According to the NBP, yearly inflation will hit 14.5 percent in 2022 and drop to 13.1 percent in 2023. Single-digit rates will only begin by 2024, when the country’s inflation is projected to decrease to 5.9 percent. The central bank’s inflation target of 2.5 percent is only expected to be accomplished in 2025.
Figures from Statistics Poland (GUS) showed that inflation in the country hit 17.2 percent in September, and increased to 17.9 percent in October.
The NBP also forecast a 0.7 percent growth in Poland’s gross domestic product (GDP) for 2022. Meanwhile, the GUS predicts a 1.4 percent GDP growth in 2023 and a flat two percent GDP growth in 2024.
Amid all these projections, economic activity in Poland is about to weaken because of the heightened uncertainty, a tightening of financing settings and the economy’s adjustment to higher commodity costs, according to the European Commission’s latest economic forecast.
“The Polish economy continued its upward trajectory in the first half of 2022, although a marked drop in inventories and investment led to a contraction in real GDP in the second quarter. Data on the real economy suggest that growth was at full steam in the third quarter, with industrial output and retail sales expanding at a solid pace. As a result, despite a deterioration in confidence indicators, the second half of the year is expected to see a relatively good performance, leaving annual real GDP growth in 2022 at a projected 4.0 percent,” the European Commission (EC) report said.
Increase in inflation due to rise in food and energy prices
As stated by the NBP’s November report on inflation, the present increase can be largely attributed to the rise in food and energy prices brought by the war in Ukraine and the enormous increase in money printing by global central banks during the Wuhan coronavirus (COVID-19) pandemic. The growth in these costs implied that input costs also increased, pushing companies to raise the prices they sell to consumers. (Related: European Central Bank head warns of darkening economic outlook for the continent, raising recession fears.)
Almost all members of the NBP’s Monetary Policy Council have taken the position that decreasing inflation cannot be permitted to threaten macroeconomic stability.

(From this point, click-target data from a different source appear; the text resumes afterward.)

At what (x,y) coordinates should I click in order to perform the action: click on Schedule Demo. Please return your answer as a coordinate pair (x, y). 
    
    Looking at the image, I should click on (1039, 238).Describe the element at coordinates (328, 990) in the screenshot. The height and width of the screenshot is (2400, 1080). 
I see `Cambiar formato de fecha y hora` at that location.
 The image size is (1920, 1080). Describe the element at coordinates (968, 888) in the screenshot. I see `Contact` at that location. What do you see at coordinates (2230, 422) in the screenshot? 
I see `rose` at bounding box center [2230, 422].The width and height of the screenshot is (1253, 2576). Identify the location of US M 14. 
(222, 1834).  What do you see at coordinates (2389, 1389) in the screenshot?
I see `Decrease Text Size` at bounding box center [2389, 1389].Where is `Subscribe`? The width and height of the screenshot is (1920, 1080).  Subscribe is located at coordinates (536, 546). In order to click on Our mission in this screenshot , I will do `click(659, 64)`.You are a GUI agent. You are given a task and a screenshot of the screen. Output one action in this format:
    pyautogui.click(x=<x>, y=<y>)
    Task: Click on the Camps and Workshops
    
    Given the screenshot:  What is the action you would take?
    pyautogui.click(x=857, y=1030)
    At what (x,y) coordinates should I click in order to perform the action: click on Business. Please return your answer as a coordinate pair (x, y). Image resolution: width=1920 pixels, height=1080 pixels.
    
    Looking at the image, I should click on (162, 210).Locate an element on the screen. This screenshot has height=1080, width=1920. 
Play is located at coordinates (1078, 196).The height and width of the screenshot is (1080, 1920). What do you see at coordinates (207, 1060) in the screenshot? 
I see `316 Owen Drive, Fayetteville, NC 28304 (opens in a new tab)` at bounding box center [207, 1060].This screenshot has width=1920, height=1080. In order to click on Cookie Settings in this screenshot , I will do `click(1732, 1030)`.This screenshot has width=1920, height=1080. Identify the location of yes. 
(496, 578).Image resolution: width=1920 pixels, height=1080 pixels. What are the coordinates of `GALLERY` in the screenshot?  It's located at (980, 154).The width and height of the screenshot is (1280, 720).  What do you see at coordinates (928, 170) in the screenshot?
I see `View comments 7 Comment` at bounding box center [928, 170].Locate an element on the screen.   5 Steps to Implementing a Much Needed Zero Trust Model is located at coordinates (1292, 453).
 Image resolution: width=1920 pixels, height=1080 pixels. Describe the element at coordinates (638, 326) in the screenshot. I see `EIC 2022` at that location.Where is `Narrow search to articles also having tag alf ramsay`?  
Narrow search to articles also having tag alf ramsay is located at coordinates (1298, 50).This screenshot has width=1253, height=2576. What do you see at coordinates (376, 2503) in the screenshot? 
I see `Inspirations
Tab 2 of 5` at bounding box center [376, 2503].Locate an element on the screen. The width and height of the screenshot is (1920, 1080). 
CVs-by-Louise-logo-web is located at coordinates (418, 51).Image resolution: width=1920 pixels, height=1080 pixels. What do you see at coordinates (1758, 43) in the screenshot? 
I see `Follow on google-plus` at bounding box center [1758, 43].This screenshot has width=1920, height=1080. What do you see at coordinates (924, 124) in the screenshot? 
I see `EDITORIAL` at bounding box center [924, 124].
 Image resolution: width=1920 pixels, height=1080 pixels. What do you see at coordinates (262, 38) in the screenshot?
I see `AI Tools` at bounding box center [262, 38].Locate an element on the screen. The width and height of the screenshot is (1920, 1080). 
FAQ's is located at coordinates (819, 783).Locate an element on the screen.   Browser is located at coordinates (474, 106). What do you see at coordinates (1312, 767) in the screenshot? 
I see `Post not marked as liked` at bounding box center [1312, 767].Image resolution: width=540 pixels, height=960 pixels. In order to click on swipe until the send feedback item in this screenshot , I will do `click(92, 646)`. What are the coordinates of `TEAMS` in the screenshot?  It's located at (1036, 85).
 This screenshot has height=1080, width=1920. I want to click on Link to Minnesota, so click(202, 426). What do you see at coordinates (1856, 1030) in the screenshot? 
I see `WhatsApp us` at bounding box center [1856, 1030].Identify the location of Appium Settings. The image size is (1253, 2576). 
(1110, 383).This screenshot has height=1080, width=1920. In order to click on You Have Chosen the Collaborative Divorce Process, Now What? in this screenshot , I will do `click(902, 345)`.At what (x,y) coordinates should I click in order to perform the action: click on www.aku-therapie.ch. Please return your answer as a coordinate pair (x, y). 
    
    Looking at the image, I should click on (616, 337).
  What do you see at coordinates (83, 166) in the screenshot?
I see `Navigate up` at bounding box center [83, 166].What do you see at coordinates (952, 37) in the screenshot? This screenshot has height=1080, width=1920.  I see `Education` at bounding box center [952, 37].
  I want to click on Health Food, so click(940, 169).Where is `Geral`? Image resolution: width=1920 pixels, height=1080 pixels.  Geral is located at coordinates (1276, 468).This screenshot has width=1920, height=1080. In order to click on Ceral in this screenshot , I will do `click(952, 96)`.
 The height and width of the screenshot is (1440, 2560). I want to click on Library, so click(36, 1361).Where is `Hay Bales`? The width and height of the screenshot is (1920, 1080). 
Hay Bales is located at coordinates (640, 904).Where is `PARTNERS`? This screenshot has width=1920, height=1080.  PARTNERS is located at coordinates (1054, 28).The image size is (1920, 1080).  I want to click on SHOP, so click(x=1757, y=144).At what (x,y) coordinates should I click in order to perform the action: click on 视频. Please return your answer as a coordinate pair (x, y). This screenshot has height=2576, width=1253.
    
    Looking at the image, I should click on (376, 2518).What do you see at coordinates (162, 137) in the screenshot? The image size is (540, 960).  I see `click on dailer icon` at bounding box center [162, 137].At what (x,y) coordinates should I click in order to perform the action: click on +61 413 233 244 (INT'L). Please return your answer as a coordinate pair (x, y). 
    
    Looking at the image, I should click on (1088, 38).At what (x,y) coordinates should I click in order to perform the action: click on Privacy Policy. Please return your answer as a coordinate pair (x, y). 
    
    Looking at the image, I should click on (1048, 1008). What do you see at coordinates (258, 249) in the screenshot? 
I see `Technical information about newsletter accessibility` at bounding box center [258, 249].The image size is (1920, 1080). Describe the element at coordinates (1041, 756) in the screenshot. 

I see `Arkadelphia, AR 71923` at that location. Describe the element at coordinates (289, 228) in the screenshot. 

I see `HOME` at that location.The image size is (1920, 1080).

The council agreed to keep interest rates at the current level during its recent meeting.
“A rise in public defense spending and local government investments is set to more than outweigh the drop in private investment, leaving total investment growth in 2023 well into positive territory,” the EC report said. “Despite the elevated inflation, private consumption growth is expected to remain upbeat thanks to significant policy support, low unemployment and the inflow of displaced persons from Ukraine.”
With regard to foreign trade, the presumed easing of supply blockages should help export growth over the forecast period. Along with low import growth because of the reversal in the inventory cycle, the trade balance is expected to contribute positively to growth in 2023 and 2024. Overall, Poland’s real GDP is predicted to slow to 0.7 percent in 2023 and grow to 2.6 percent in 2024.
Sharp labor shortages will possibly mean that the adjustment in the labor market to decreasing economic activity will come from a slowdown in wage growth rather than a hike in the unemployment rate, as companies are reluctant to relieve workers.
As a consequence, the unemployment rate is predicted to increase only moderately to 3.1 percent in 2024. In turn, elevated inflation permits corporations to adapt to soaring energy prices by reducing real wages, which are anticipated to drop until 2023.